What to work on. When you reach the line containing "The width and height of the screenshot is (968, 837)." in the data below, reproduce it and every line that follows, exactly and without additions.
BEGIN
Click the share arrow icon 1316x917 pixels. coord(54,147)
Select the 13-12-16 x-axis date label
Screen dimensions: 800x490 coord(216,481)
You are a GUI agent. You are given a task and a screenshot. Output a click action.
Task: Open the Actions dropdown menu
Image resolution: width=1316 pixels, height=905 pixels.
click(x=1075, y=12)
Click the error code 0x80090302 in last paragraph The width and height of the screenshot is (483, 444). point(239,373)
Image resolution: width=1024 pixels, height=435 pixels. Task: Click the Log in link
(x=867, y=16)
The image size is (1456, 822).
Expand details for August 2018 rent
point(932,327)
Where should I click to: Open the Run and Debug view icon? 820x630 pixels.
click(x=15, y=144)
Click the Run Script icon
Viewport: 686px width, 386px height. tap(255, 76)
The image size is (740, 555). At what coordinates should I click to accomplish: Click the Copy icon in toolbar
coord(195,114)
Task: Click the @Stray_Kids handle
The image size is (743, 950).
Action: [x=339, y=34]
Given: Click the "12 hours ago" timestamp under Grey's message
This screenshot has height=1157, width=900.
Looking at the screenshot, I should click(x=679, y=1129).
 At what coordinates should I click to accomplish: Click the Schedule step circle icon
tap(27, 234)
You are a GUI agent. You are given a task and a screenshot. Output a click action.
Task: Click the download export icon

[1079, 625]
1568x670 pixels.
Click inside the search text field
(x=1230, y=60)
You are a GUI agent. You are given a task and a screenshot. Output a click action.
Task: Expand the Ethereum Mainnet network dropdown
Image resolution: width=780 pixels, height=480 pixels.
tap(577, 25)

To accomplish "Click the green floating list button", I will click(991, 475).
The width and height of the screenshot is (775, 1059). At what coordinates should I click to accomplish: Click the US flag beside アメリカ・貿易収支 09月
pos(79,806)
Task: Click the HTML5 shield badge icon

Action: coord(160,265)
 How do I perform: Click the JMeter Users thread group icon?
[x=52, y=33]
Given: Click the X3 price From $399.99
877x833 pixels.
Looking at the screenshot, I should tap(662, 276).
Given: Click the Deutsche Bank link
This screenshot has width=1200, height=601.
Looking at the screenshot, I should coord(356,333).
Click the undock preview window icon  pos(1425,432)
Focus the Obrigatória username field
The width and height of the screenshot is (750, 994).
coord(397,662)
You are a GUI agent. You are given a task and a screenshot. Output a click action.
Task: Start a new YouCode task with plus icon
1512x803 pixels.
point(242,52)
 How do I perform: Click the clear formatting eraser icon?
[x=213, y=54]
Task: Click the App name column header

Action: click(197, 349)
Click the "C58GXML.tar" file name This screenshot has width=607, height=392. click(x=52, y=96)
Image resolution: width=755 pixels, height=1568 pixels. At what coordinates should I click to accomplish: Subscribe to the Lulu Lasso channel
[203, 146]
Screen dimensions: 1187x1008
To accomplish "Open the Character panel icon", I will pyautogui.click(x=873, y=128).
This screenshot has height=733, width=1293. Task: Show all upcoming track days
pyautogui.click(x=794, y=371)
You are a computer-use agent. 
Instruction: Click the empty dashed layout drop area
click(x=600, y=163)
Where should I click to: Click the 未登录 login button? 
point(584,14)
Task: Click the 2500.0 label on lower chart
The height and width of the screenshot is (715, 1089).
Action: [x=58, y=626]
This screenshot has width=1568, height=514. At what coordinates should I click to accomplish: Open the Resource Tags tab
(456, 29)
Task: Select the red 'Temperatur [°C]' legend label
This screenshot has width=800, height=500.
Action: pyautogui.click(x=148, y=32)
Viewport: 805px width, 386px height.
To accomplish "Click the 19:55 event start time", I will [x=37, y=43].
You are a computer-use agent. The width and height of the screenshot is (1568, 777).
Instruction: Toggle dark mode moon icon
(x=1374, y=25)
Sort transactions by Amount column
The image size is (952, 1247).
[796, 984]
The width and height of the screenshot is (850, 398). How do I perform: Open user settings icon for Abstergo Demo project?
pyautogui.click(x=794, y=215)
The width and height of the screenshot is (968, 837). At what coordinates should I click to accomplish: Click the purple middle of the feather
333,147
END
Your response.
The width and height of the screenshot is (968, 837). At what coordinates should I click to accomplish: Click the purple middle of the feather
333,147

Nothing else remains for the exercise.